Liquor licenses focus of lobbying

Brochin and Gardina pushing a bill to transfer six of them to Towson

February 11, 2003|By Andrew A. Green | Andrew A. Green,SUN STAFF

With the Baltimore County liquor lobby's biggest defenders in the General Assembly out of office, a handful of county politicians is trying to crack the decades-old system that keeps scores of excess liquor licenses in the shrinking precincts of the east side and limits them in the growing communities to the west.

Dreaming of a Little Italy of restaurants on the Towson traffic circle, Sen. James Brochin and County Councilman Vincent J. Gardina are pushing a bill in the General Assembly that would allow a half-dozen liquor licenses for sit-down restaurants, not bars, to be transferred to the county seat.

They see the idea as a key component in an effort to revitalize Towson's urban center, envisioning a mix of offices, residences, shopping and entertainment. A concentration of restaurants is necessary to make that happen, they say, and to get restaurants, liquor licenses are needed.

"Right now, there is a significant number of vacant properties and a significant number of underdeveloped properties, and we felt that one of the starts to try to help stimulate business in there would be to draw in some major national restaurant chains or local restaurants, but the current system makes it very difficult to obtain licenses in Towson," Gardina said.

He noted that Dave and Buster's, a national chain of restaurants/game emporiums, a sort of adult version of Chuck E. Cheese's, has expressed interest in Towson.

Such a major entertainment attraction would bring existing shops and restaurants new patrons and be a catalyst for new businesses, he said, but would be impossible without a liquor license.

Supporters lost

Although the liquor lobby lost major friends in the county's legislative delegation last year when Sen. Thomas L. Bromwell resigned, and Sen. Diane DeCarlo lost in the November election - both are Democrats with backgrounds in the tavern trade - the industry's well-financed trade group, the Baltimore County Licensed Beverage Association, has vowed to fight an effort that it contends would hurt existing restaurants.

"I think it's a mistake, and ultimately all you do is do violence to your existing business owners and licensees," said David F. Mister, a longtime attorney for the association.

A finite market

"The concept of economic development fails if you fail to address the needs of your existing business people. ... I believe you have a relatively finite market, and it just moves around. When you open a new restaurant, it's the same number of dollars. You're just moving them around."

Jack Milani, the association's legislative director, said restaurants in the Towson area don't appear to be turning people away, and some, such as Pizzeria Uno's on York Road, have gone out of business recently.

Liquor licenses are allotted by election district based on population and a combination of exceptions.

Towson has nine licenses more than its quota, Milani said. The east-side district, which includes Essex, Middle River and parts of Dundalk, is 133 licenses over its quota.

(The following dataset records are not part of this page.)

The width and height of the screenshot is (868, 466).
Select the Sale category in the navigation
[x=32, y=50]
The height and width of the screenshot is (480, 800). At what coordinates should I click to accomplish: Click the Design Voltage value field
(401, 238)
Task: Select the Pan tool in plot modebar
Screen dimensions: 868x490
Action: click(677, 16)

Restaurant, bar and liquor store owners buy licenses assuming a certain level of competition, and it would be unfair to increase that level of competition later, Milani said.

"If you've gotten into that business based on a set of rules, basically I don't think you get to the fourth quarter and change the rules on people who are already in," Milani said.

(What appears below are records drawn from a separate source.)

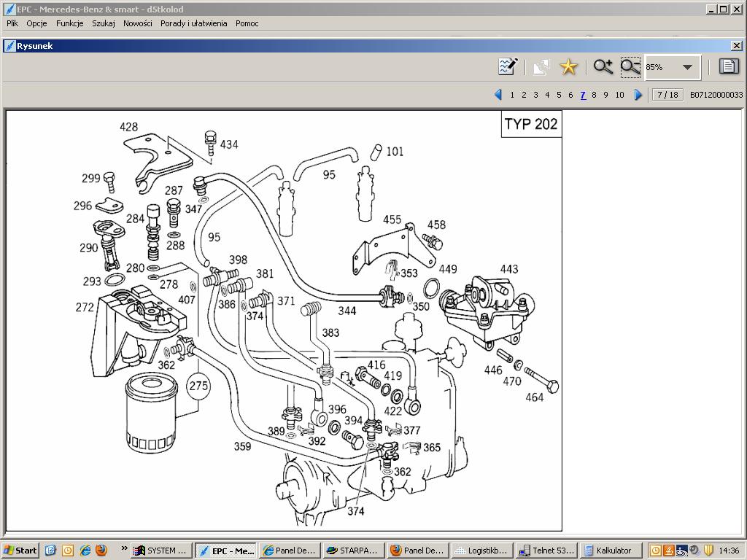Click the yellow star favorites icon
Viewport: 747px width, 560px height.
coord(568,67)
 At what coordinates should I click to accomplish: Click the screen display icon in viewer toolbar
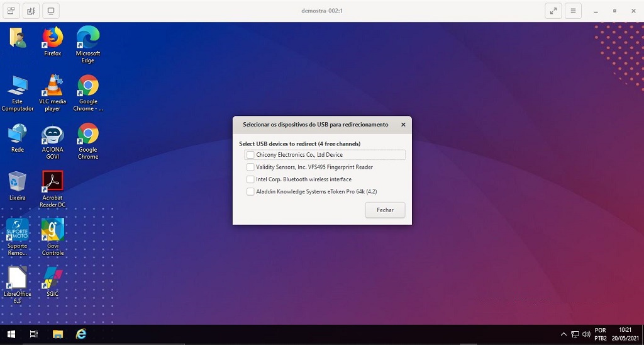click(51, 11)
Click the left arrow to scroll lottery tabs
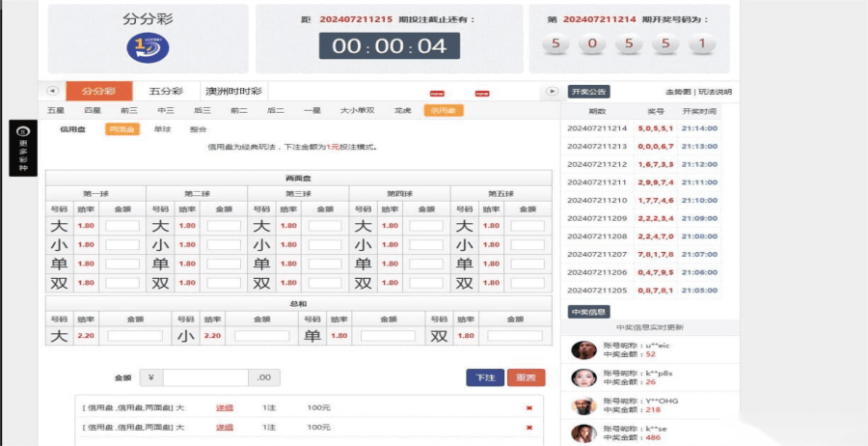 pos(53,92)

That line of thinking is "anti-capitalist," Brochin said. His plan, modeled on a 1988 law that allowed the transfer of up to six licenses to Pikesville, would not add licenses to the county and would not force anyone to sell or transfer a license.

The good survive

It's up to the free market to determine whether anyone takes advantage of the plan and up to the market to decide which restaurants thrive, Brochin said.

"At the end of the day, the restaurants that have good food and offer good service are the restaurants that are going to survive, and those are the ones that have survived," Brochin said.

"There are places like Michael's in Timonium that survive and flourish because they have good food. Unfortunately, Towson has had very few places like that. ... If six additional licenses would offer that stability for an upscale restaurant to come in, that would be a good opportunity."

Mister said laws of the marketplace don't apply to the liquor trade.

"The alcoholic beverage business is not free enterprise and has not been free enterprise since they repealed Prohibition," he said. "It's one of the most highly regulated industries."

Sen. Paula C. Hollinger, a Pikesville-Owings Mills Democrat, pushed the Pikesville bill through in 1988 in hopes of spurring revitalization there. She said that a small number of restaurants have taken advantage of it, and that none has gone out of business because of it. She is co-sponsoring Brochin's Towson bill and working to repeal a sunset provision on the Pikesville transfer law.